A varistor is a resistive device with nonlinear volt-ampere characteristics. It is mainly used to clamp the voltage when the circuit is under overvoltage, and to absorb excess current to protect sensitive devices. Nowadays, the varistor is widely used, and its main material is composed of a divalent element zinc and a hexavalent element oxygen. It is a voltage limiting type protection device, and utilizes the nonlinear characteristics of the varistor when an overvoltage occurs. Between the two poles of the varistor, the voltage is clamped to a relatively fixed voltage value to protect the latter circuit. In many cases, it should not be directly applied to the protection of high-frequency signal lines. When it is used in the protection of AC circuits, it will increase the leakage current because of its large junction capacitance. It needs to be fully considered when designing the protection circuit.
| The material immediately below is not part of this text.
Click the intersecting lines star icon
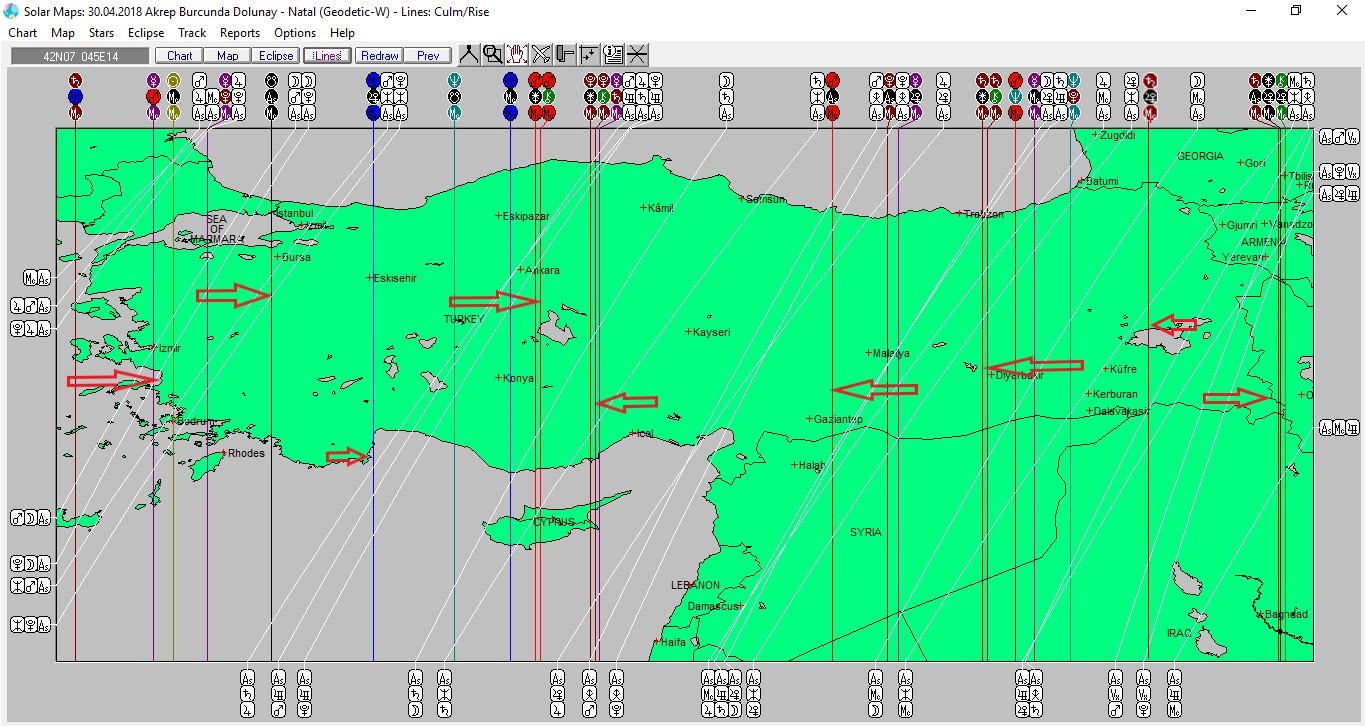This screenshot has width=1365, height=726. click(x=637, y=55)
At a temperature of less than 180 ° C, the varistor voltage changes little with temperature, and the rate of change does not exceed five percent. The varistor voltage is almost unaffected by temperature from a room temperature to a current density of 188 ° C. This phenomenon can be very Conductive theory that fits well with the breakdown effect of the varistor. When the temperature exceeds 200 °C, the varistor voltage and nonlinearity are obviously affected by the temperature. As the temperature increases, the varistor voltage decreases parabolically, and the voltage ratio rises parabolically (non-linearly reduced), at about 280C. The varistor voltage change rate is 50% to 70%, the voltage ratio becomes about 10, the nonlinear index becomes 1, and the VA characteristic is nearly linear. After the temperature exceeds 300C, the varistor voltage changes faster, and the varistor voltage is reduced by half for every 10C rise.
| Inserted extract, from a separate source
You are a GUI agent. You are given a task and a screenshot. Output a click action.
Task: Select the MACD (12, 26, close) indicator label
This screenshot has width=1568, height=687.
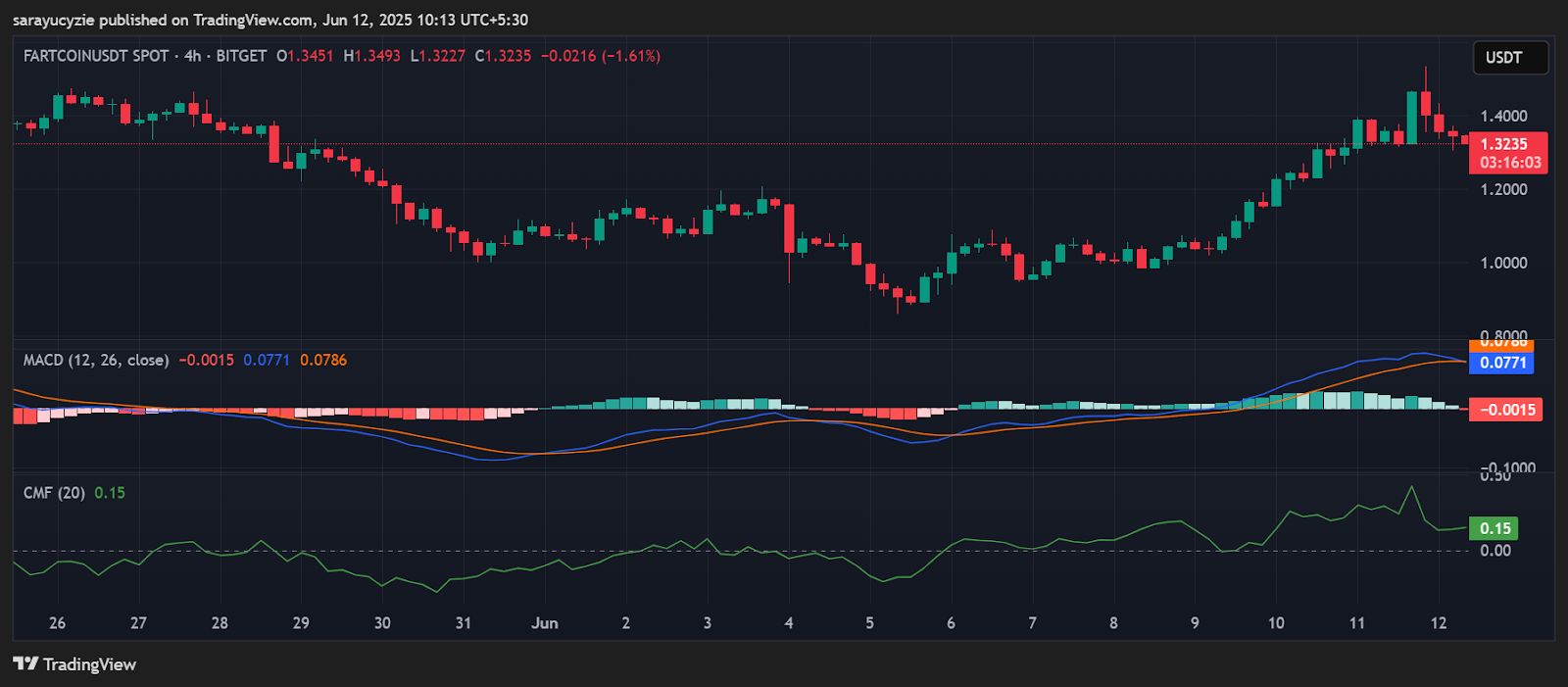pos(96,360)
It can be understood that below 180C, the thermal excitation current in the breakdown region is negligible relative to the current, and the conduction mechanism is dominated and dominated by the current, but above 200C, as the temperature increases, the thermal excitation current in the breakdown region increases and the current does not. Change, lead to the thermal excitation current varistor 1mA DC current can be compared with the current, the effect of temperature on the varistor voltage is caused by the thermal excitation current. As the temperature increases, the amount of thermally excited electrons in the depletion layer increases, which corresponds to an increase in the donor concentration, and accordingly the barrier height decreases at a high temperature, which also causes a decrease in the varistor voltage.